[Reading text]
::::::::::

He enjoys sharing his exploits on social media, revealing a dry wit. He apologized to followers when his tracker stopped working in Australia:
“Sometimes it made me look like I died at an aid station. Sometimes it showed me bushwhacking through the wilderness."
Most of all, it is fun. So much that on the morning of one daughter’s wedding, he insisted that both the bride and her sister get up before 7 a.m. to run with him.
That is the “why" of Gene Dykes. Less clear is the how.
A running machine
For the New England Journal of Medicine study, Dykes ran on a treadmill with a mask over his face, enabling researchers to measure how much oxygen he could extract from each lungful of air. At its peak, his oxygen uptake was deemed “exceptional” for his age — but not good enough to explain breaking three hours in a marathon.

::::::::::

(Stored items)
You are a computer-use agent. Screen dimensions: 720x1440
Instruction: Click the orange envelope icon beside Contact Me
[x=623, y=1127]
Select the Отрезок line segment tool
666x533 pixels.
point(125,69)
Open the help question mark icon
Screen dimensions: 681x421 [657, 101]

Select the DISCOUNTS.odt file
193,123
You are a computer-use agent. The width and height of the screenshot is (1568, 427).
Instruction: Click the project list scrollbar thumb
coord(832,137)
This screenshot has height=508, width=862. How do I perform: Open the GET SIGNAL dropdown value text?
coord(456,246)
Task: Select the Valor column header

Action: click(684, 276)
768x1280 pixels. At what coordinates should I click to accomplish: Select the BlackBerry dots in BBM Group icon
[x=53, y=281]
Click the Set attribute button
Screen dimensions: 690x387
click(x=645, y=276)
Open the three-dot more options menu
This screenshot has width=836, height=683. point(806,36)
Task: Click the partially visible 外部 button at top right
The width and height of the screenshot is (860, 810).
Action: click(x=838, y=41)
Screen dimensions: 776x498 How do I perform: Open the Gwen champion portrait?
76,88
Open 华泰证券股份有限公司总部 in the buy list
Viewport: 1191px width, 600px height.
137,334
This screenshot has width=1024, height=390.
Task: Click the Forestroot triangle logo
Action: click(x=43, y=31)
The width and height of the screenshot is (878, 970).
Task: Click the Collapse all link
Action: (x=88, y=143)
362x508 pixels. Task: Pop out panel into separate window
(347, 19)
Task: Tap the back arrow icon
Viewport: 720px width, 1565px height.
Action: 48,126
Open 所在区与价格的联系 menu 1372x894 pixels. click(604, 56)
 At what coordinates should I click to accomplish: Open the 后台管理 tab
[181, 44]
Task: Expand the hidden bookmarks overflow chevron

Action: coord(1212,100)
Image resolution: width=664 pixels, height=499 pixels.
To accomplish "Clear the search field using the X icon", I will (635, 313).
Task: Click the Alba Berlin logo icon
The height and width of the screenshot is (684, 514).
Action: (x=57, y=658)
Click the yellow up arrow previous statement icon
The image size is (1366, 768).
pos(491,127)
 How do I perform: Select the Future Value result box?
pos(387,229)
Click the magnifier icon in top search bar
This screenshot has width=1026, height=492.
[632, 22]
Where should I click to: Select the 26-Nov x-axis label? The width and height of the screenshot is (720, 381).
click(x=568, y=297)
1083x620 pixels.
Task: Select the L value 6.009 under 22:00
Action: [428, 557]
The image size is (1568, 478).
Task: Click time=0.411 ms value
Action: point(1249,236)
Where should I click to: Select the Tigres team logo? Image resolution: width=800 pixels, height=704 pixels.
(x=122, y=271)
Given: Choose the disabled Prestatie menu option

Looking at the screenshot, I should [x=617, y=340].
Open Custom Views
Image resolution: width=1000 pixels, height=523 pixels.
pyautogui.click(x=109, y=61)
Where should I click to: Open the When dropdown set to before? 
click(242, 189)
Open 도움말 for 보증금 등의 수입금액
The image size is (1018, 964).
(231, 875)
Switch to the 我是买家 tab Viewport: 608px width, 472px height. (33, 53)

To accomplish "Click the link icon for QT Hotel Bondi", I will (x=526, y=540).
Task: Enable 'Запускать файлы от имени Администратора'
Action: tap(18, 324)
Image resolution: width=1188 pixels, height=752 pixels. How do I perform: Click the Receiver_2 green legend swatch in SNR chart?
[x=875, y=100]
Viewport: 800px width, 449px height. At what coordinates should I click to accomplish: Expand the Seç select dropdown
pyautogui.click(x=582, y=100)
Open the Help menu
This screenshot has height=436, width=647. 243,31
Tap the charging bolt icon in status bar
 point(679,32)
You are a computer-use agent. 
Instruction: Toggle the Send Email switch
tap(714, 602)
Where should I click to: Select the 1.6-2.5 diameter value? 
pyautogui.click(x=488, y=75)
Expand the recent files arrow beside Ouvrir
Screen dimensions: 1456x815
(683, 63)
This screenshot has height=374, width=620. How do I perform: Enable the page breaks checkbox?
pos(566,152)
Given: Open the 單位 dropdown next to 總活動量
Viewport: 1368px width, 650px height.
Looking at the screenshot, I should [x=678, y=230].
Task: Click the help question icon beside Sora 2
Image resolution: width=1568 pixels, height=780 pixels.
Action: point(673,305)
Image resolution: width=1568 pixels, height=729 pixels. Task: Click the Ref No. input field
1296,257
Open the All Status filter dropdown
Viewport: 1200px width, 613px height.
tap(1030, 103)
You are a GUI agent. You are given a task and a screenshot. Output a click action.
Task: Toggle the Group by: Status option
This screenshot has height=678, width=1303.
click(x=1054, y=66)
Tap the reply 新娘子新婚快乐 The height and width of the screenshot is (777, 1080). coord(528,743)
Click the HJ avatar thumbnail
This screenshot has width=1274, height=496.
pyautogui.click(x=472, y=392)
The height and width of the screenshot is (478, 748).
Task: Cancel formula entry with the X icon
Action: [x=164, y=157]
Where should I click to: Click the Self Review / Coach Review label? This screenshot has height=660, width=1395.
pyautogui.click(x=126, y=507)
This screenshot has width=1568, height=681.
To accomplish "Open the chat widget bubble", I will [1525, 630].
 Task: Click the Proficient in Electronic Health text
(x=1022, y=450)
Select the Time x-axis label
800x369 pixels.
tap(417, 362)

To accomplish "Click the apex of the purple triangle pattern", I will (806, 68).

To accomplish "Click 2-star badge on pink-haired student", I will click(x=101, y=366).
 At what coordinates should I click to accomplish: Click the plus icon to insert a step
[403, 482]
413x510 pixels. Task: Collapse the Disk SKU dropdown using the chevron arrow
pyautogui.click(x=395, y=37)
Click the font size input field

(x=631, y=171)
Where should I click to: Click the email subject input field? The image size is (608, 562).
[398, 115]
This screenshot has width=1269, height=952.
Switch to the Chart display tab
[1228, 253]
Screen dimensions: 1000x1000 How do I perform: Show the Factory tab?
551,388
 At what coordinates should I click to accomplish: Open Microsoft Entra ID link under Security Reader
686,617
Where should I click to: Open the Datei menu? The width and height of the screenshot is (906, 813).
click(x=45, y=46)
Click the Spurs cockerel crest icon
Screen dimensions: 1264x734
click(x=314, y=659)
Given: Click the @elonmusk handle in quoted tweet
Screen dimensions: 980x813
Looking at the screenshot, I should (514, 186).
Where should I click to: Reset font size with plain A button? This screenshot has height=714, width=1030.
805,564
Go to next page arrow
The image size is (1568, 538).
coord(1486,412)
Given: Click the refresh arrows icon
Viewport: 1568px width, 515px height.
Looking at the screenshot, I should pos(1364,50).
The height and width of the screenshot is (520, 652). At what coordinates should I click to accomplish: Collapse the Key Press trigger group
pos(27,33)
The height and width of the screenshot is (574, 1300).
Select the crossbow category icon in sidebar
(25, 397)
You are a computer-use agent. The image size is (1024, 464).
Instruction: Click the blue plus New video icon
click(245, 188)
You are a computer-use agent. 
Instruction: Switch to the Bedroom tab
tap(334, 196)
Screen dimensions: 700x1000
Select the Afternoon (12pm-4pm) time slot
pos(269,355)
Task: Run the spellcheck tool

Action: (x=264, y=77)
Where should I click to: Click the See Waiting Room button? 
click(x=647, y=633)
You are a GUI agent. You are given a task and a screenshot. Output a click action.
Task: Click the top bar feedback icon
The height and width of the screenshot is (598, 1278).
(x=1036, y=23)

::::::::::

[Work to complete]
[A] According to the passage about Gene Dykes, what did he insist on the morning of one daughter's wedding?
[B] Extend the passage about Gene Dykes, picking up after its final sentence.

[Responses by item number]
[A] He insisted that both the bride and her sister get up before 7 a.m. to run with him.

[B]
Then came the real surprise. Most marathoners maintain a pace that equates to 75 to 85 percent of their peak oxygen uptake. Dykes’ marathon pace, the researchers calculated, meant he was somehow running 26 miles at more than 90 percent of his peak. If there were a lab instrument to measure dogged determination, Dykes would be off the charts.
Why, then, was he not an elite runner in high school and college? Goldthorp, his coach, thinks he just needed to train more strategically. And now that he is retired, he can train full time.
As for the health benefits, there is ample evidence that regular aerobic exercise makes for a longer and better quality of life. A key reason: Exercise helps maintain the elasticity of the heart and blood vessels, said Benjamin D. Levine, director of the Institute for Exercise and Environmental Medicine at Texas Health Presbyterian Dallas.
But most people in those studies are not running 218-mile races. Is there such a thing as too much?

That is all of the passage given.